Diamond Heart is a more inward, more paranoid cousin to the Judy Collins song My Father, a song later taken to further emotional extremes by Nina Simone. When Nadler sings, extraordinarily, of having "reliquary eyes", the image proves unshakeable.
On record her voice is haunting, but gentle and mellifluous. Live and solo, it is often intoxicatingly forceful, even harsh. A much less prissy Joan Baez and Tarnation's Paula Frazer at her most spooked both come to mind. Mexican Summer, a lovely Tim Buckley-ish strum, is lifted heavenwards by keening high notes that touch tingly places usually only reached by Liz Fraser.

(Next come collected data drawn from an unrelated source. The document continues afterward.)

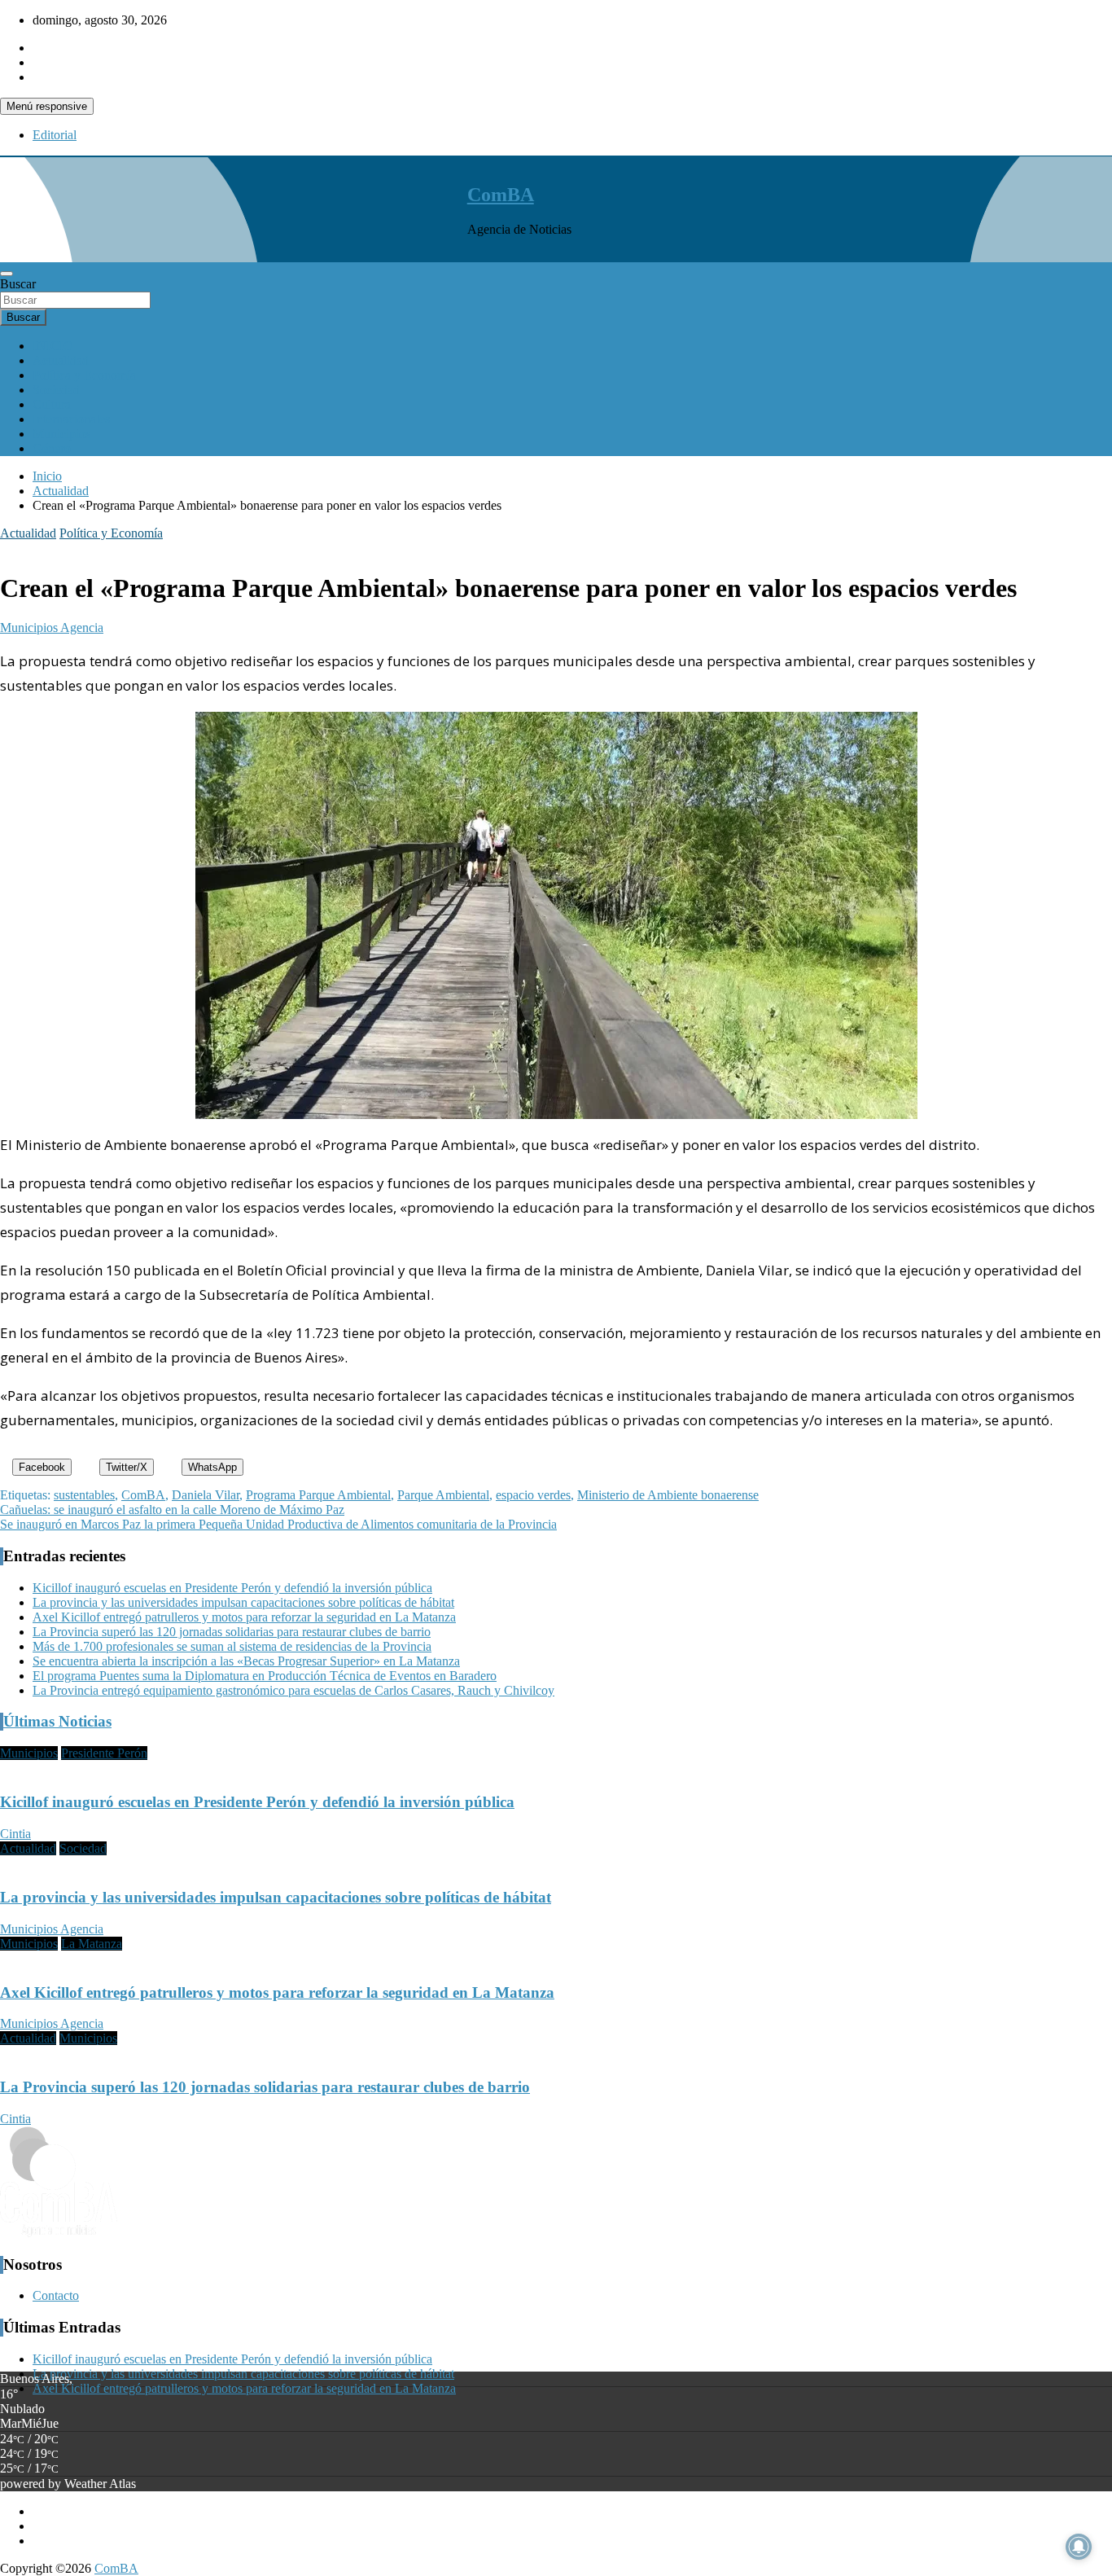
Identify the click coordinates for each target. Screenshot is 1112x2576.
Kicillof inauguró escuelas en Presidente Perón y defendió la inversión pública (232, 1588)
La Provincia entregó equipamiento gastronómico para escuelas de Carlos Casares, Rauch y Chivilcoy (293, 1690)
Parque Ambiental (443, 1495)
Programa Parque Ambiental (318, 1495)
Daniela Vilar (205, 1495)
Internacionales (71, 419)
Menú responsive (47, 106)
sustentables (84, 1495)
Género (52, 448)
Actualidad (61, 360)
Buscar (18, 284)
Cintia (15, 1834)
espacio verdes (533, 1495)
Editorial (55, 135)
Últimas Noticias (57, 1721)
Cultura (52, 404)
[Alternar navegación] (6, 273)
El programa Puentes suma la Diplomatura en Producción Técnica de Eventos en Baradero (265, 1676)
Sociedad (56, 390)
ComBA (500, 194)
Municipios (61, 434)
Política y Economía (84, 375)
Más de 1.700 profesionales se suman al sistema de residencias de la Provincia (232, 1646)
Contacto (56, 2295)
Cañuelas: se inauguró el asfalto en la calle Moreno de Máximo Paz (172, 1509)
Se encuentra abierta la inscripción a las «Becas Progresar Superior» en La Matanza (246, 1661)
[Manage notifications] (1079, 2547)
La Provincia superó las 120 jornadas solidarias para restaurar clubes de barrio (232, 1632)
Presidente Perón (104, 1753)
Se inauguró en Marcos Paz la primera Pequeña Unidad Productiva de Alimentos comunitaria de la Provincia (278, 1524)
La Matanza (91, 1944)
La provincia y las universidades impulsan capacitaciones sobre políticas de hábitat (243, 1602)
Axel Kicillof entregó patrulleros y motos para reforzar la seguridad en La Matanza (244, 1617)
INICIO (53, 346)
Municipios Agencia (51, 627)
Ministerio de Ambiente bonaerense (668, 1495)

If some of these references make Nadler seem something of a hippy throwback, she isn't; she's more clever than she seems. A deceptively simple song about real-life, vaudeville-era conjoined twins Daisy and Violet Hilton makes them seem brave rather than freakish. A song partly about the death of Sylvia Plath that might easily become maudlin is dismissed as "silly" by its own lyric. Somehow, in this unnaturally balmy May, there is something thrillingly bleak about Nadler's repeated assertion that "the summer of love is over".